Automated Detection of Dosing Errors in Clinical Trial Narratives: A Multi-Modal Feature Engineering Approach with LightGBM

Abstract

Clinical trials require strict adherence to medication protocols, yet dosing errors remain a persistent challenge affecting patient safety and trial integrity. We present an automated system for detecting dosing errors in unstructured clinical trial narratives using gradient boosting with comprehensive multi-modal feature engineering. Our approach combines 3,451 features spanning traditional NLP (TF-IDF, character n-grams), dense semantic embeddings (all-MiniLM-L6v2), domain-specific medical patterns, and transformer-based scores (BiomedBERT, DeBERTa-v3), used to train a LightGBM model. Features are extracted from nine complementary text fields (median 5,400 characters per sample) ensuring complete coverage across all 42,112 clinical trial narratives. On the CT-DEB benchmark dataset with severe class imbalance (4.9% positive rate), we achieve 0.8725 test ROC-AUC through 5-fold ensemble averaging (cross-validation: 0.8833 + 0.0091 AUC). Systematic ablation studies reveal that removing sentence embeddings causes the largest performance degradation (2.39%), demonstrating their critical role despite contributing only 37.07% of total feature importance.

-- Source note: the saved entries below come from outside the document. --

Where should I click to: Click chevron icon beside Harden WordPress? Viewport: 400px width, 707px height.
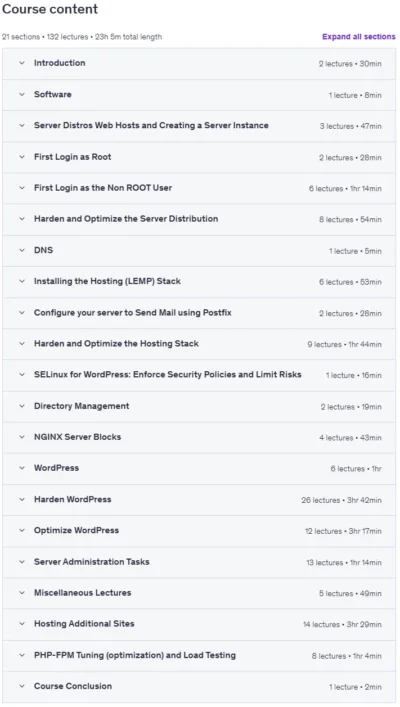click(x=22, y=500)
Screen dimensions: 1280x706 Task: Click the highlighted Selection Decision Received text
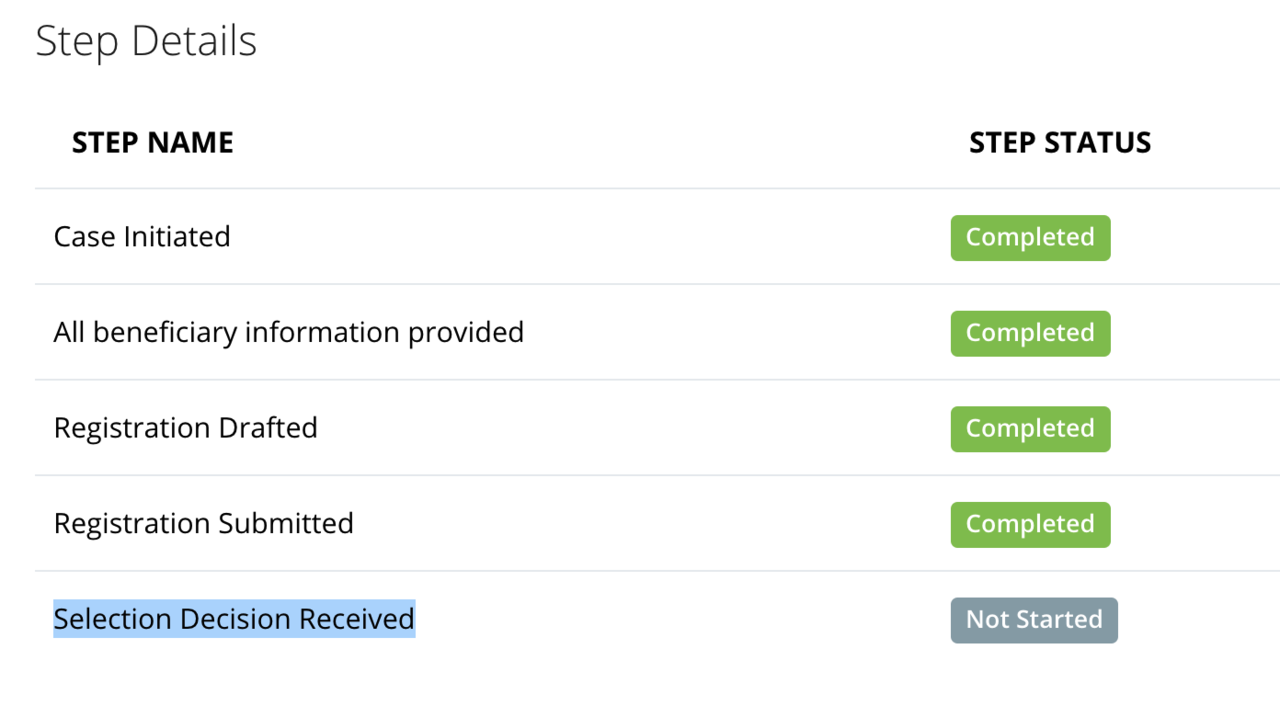234,619
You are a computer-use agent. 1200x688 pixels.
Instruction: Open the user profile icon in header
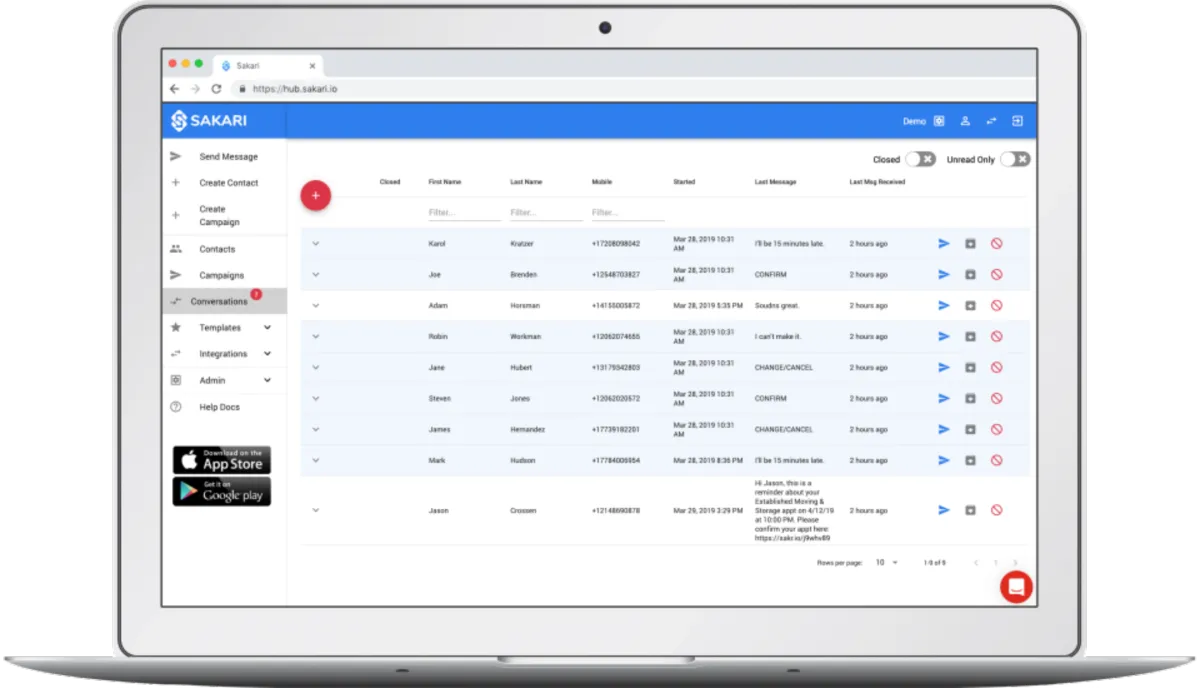[x=965, y=121]
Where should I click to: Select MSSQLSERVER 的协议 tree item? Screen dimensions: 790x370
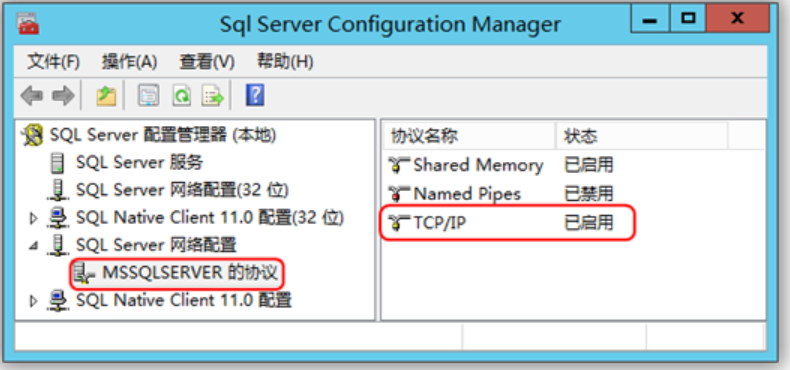pos(175,274)
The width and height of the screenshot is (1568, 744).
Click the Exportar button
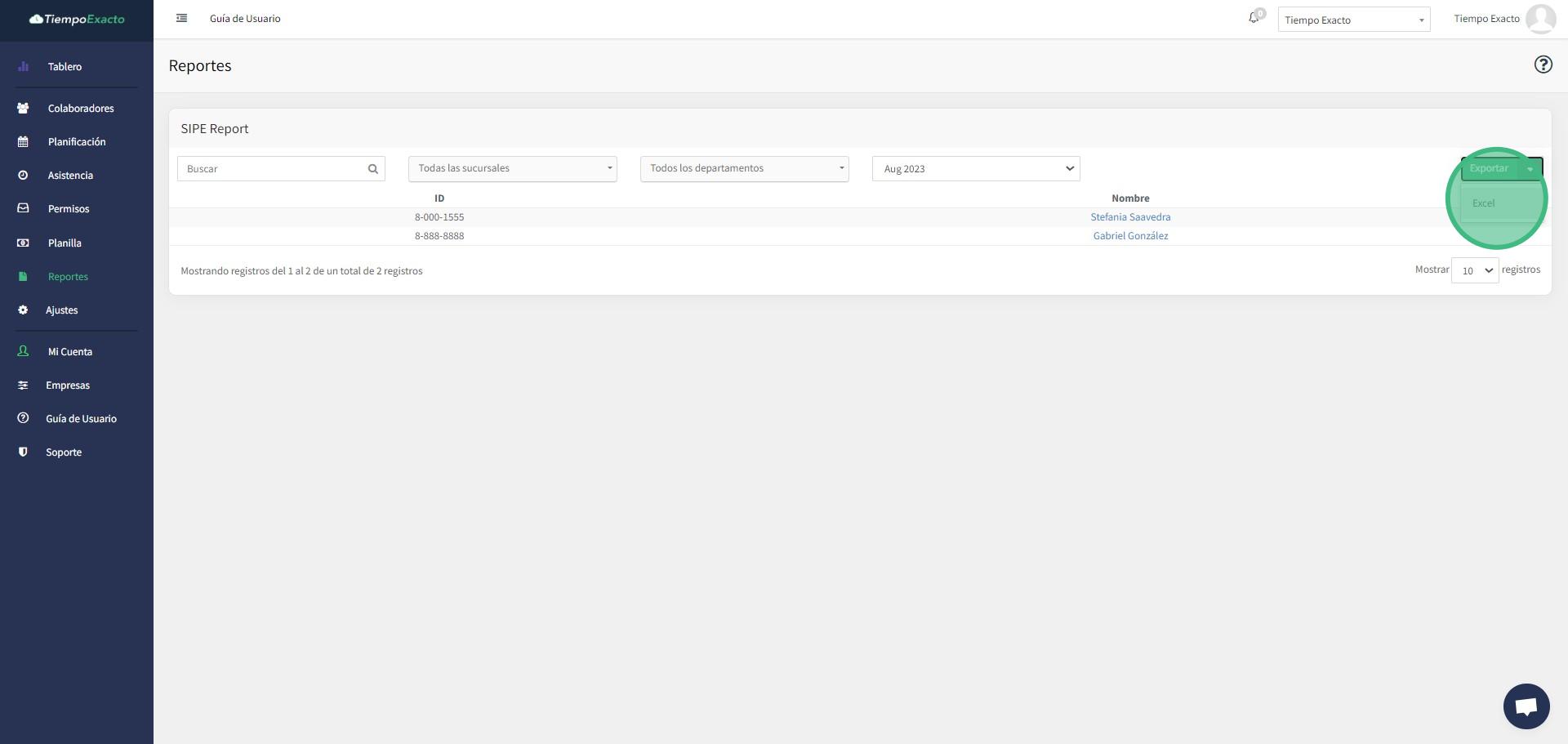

Feature efficiency analysis demonstrates that selecting the top 500-1000 features yields optimal performance (0.886-0.887 AUC), outperforming the full 3,451-feature set (0.879 AUC) through effective noise reduction. Our findings highlight the importance of feature selection as a regularization technique and demonstrate that sparse lexical features remain complementary to dense representations for specialized clinical text classification under severe class imbalance.